**WHAT IS BEING ASKED**
Go over the data and work out how many lines include the word "computer". Give that number only.

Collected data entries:

=====

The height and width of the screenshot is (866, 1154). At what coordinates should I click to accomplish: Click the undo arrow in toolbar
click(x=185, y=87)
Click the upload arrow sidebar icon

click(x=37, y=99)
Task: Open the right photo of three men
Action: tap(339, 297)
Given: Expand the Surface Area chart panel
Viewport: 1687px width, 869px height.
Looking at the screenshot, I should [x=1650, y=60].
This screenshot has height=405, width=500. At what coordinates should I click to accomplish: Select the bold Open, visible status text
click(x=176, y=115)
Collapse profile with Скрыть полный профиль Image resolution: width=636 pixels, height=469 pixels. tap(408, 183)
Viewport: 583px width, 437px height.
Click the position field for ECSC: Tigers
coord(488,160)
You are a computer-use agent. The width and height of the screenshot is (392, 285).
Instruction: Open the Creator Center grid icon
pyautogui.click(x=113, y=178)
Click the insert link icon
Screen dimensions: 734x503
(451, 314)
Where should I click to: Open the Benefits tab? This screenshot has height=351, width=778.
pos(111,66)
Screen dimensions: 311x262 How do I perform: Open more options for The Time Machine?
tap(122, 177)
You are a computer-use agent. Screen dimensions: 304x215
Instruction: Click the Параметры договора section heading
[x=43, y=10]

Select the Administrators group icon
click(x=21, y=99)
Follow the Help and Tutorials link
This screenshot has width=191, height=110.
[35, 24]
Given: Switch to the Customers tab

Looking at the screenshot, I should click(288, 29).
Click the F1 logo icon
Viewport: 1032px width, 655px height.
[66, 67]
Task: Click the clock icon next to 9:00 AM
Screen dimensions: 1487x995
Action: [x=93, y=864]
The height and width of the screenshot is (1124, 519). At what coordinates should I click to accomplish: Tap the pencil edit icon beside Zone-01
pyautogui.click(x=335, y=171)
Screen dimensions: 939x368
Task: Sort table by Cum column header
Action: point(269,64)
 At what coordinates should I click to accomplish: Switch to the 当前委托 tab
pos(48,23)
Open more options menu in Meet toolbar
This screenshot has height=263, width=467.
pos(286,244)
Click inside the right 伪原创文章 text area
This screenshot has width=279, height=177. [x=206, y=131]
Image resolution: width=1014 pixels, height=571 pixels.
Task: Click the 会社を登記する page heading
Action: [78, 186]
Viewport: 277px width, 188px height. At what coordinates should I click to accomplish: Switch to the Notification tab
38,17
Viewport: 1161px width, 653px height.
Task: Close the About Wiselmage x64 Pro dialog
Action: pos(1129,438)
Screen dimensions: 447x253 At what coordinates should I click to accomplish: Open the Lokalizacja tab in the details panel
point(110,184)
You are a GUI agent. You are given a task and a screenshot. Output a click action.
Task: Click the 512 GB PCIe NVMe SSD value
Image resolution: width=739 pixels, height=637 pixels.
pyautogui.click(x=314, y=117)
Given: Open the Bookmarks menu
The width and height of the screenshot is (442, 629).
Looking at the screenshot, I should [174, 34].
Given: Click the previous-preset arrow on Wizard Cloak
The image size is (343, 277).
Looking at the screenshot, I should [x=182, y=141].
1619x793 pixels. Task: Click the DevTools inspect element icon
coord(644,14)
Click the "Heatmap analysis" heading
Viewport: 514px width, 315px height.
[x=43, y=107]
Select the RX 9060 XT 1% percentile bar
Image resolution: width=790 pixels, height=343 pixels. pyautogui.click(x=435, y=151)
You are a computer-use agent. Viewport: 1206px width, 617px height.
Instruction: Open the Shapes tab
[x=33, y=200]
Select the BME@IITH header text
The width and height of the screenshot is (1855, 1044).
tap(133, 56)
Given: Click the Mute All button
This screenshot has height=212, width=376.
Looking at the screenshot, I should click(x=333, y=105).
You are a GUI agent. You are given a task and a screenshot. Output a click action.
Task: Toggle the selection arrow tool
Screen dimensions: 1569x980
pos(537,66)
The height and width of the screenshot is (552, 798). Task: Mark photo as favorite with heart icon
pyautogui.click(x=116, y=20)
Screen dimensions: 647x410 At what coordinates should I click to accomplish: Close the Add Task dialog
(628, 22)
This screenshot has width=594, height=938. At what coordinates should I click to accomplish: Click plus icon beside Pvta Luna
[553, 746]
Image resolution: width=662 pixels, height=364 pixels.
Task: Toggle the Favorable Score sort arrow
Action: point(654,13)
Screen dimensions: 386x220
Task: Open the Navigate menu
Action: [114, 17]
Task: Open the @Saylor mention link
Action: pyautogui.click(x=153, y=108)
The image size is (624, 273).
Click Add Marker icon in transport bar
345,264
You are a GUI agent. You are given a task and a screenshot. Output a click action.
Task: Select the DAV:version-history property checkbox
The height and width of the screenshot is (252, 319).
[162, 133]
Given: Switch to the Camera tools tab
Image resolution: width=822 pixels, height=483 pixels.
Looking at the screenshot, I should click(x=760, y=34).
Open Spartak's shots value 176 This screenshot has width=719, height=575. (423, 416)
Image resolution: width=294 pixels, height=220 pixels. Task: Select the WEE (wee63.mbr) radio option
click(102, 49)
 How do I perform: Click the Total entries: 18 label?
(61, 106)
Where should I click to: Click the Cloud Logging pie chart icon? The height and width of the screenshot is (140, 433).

=====

**TASK RESULT**
3